I'll list three situations. This is long, but I've actually been thinking about this lately.
1. Guy I met on Match.com contacted me to 'hang out' for the night at my place. I replied, "I feel something will be expected." Not because I was prude, but because 1. I may not wanna' do it with him, 2. I was an escort at that time and felt he would be upset if he found out he had sex with a pro. Now, we ended up jamming together, (we are both musicians,) and we hit it off... here's the point. I actually thought, "Jeez, I enjoy f***ing hobbyists MUCH more than this!" To be quite honest, the skills here are more consistent.
Afterwards I did think "I just wasted my va-jay-jay on some dude when I should be saving it for work!" How f***ed up, lol.
2. A guy I met on Match last November before I ever even considered this... kept asking via text when I was going to come into town. I dodged the texts, but then agreed. Much chemistry on my side there. He seems only to want a date every couple months so I felt I wouldn't be hurting him.
As "it" was about to happen, I excused myself to pay for more parking... then called my pro friend panicking, asking her if I should tell him first. She said, "Hell no!" (In a more mature way, of course.) "You can't just tell that to anyone." After 15 minutes of counseling and helping me with that and the fact that I felt I had to 'perform' rather than just enjoy the experience, (after all, I didn't have to worry about reviews in my head in this case,) I went back up. We were just hanging and touching at that point, but he would have taken sex any time. After calming down a bit, my inner passionate demons emerged and I seduced the hell outta him and we had mind blowing sex. I left feeling attached, but quickly de-tached after my first client... ahhh, back to the norm.
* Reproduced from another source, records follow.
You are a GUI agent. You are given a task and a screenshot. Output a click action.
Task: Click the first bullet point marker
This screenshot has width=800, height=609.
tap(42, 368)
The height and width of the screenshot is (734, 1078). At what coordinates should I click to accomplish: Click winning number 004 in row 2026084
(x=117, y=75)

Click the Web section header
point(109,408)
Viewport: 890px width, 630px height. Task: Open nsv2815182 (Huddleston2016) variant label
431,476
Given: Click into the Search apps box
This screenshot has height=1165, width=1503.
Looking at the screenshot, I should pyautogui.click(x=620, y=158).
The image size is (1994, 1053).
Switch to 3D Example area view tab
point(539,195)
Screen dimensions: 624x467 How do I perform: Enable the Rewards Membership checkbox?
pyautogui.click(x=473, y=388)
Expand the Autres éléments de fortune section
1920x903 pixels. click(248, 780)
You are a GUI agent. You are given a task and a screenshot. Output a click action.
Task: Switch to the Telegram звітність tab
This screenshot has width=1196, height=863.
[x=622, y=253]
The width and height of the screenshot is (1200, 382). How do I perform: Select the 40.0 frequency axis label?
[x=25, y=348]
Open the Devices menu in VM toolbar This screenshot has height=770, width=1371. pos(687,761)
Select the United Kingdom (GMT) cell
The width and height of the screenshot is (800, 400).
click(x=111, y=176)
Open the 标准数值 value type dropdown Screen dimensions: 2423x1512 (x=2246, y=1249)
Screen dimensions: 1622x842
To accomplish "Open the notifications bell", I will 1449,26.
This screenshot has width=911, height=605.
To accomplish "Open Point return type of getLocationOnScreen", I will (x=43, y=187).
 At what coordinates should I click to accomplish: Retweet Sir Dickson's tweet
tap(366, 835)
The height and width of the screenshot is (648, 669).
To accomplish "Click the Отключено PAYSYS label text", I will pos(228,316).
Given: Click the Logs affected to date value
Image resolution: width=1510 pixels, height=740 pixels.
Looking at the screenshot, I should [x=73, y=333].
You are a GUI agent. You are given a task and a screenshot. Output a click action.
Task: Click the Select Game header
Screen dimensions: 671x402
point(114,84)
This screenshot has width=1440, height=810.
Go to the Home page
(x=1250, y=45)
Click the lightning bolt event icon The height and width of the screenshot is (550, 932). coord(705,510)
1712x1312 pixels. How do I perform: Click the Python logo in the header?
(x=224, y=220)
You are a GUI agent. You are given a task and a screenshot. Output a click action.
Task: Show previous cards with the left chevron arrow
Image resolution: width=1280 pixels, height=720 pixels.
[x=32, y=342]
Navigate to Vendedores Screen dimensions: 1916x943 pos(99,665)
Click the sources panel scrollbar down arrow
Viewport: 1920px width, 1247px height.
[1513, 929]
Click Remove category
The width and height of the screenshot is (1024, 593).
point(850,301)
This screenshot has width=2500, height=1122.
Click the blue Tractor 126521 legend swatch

3. I met a guy for a 'hook up' on CL a few months back. THE most GORGEOUS thing I've ever touched, let alone talked to in my life. Amazing sex every time, again, before I started this. I was around my home city on tour a couple weeks ago, bored one night after work, and shot him a text to say "hi". After confirming he was a-go for a visit, I did tell him what was going on... as I knew this guy wouldn't judge me. I went over expecting to give even better sex than before, and expected to get the amazing relief I had with guy #2. Not so. I left evaluating my every move, embarrassed I didn't "do" better now that he knew what I do. I left kinda' short changing myself instead of what used to be... "Man, that was HOT!" Probably won't do that again.
So... I'm always evaluating my performance instead of just enjoying hot passionate sex on regular encounters... could be guilt, could be the fact that sex this way has become the norm to me.